## Short task
In the passage on Foucault and ideology, what does the first reason say ideology always stands in virtual opposition to?

## Selected excerpt
(begin)

Michel Foucault’s argument for the mutual constitution of power and knowledge is so
familiar that there is no need to recapitulate it here. Because Foucault believed that
power and ideas to be so closely commingled, indeed mutually determined, that it
becomes unlikely that one would be able to drive a wedge between the two of the kind
that would be required to undertake a critique of ideology.
The notion of ideology appears to me to be difficult to make use of, for three
reasons. The first is that, like it or not, it always stands in virtual opposition to
something else which is supposed to count as truth…. The second drawback is that
the concept of ideology refers, I think necessarily, to something of the order of a
subject. Third, ideology stands in a secondary position relative to something which
functions as its infrastructure, as its material, economic determinant, etc. For these
three reasons, I think that this is a notion that cannot be used without
circumspection.
37
I do not disagree any of these arguments, all of which were addressed in section I of this
paper. I will, however, take exception to Foucault’s understanding of the implication of
these arguments. Foucault is no doubt right that IC must be circumspect in the claims
that it makes, but Foucault’s own critical studies illustrate its indispensability. Although
he did not view his critical histories as such, they can be read as examples of a revised IC
that has accounted for the very concerns he raises in the passage above, while
illuminating the role ideas play in the maintenance of relations of domination.

(end)

## Collected material
(begin)

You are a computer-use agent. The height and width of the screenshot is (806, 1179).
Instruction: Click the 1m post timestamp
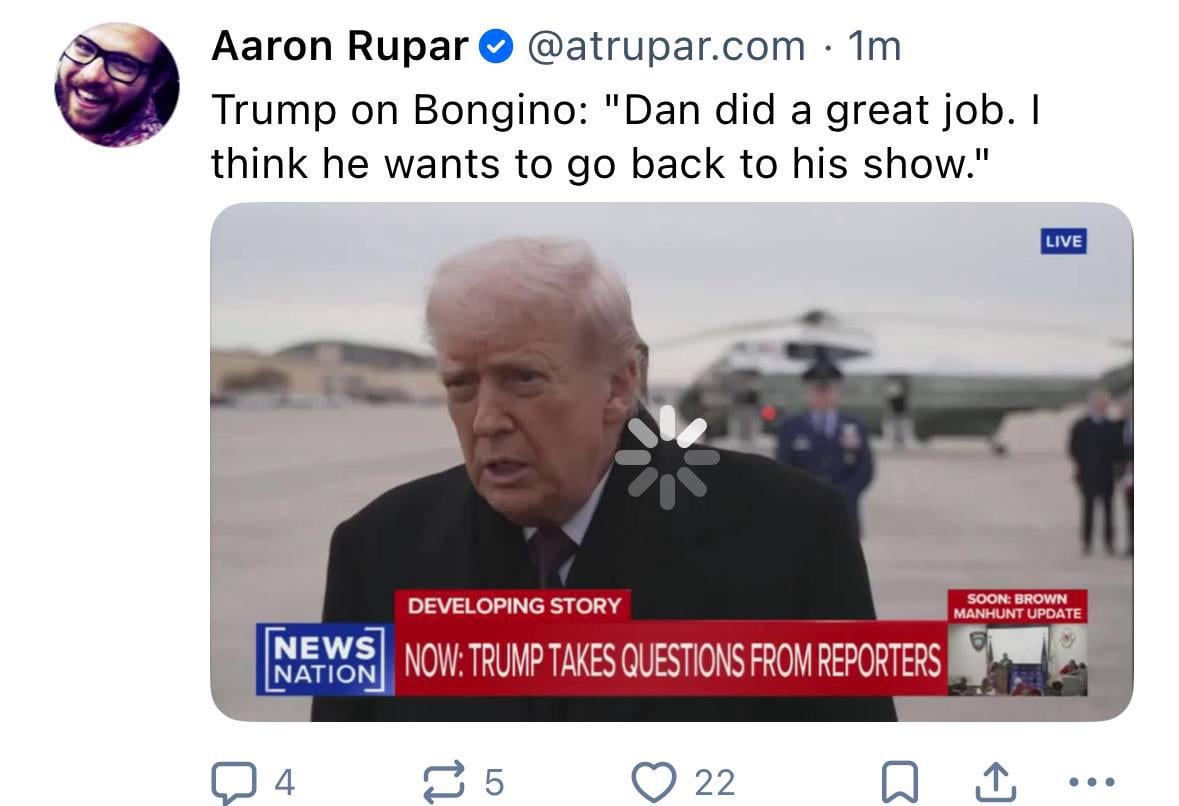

(end)

## Full response
Something else which is supposed to count as truth.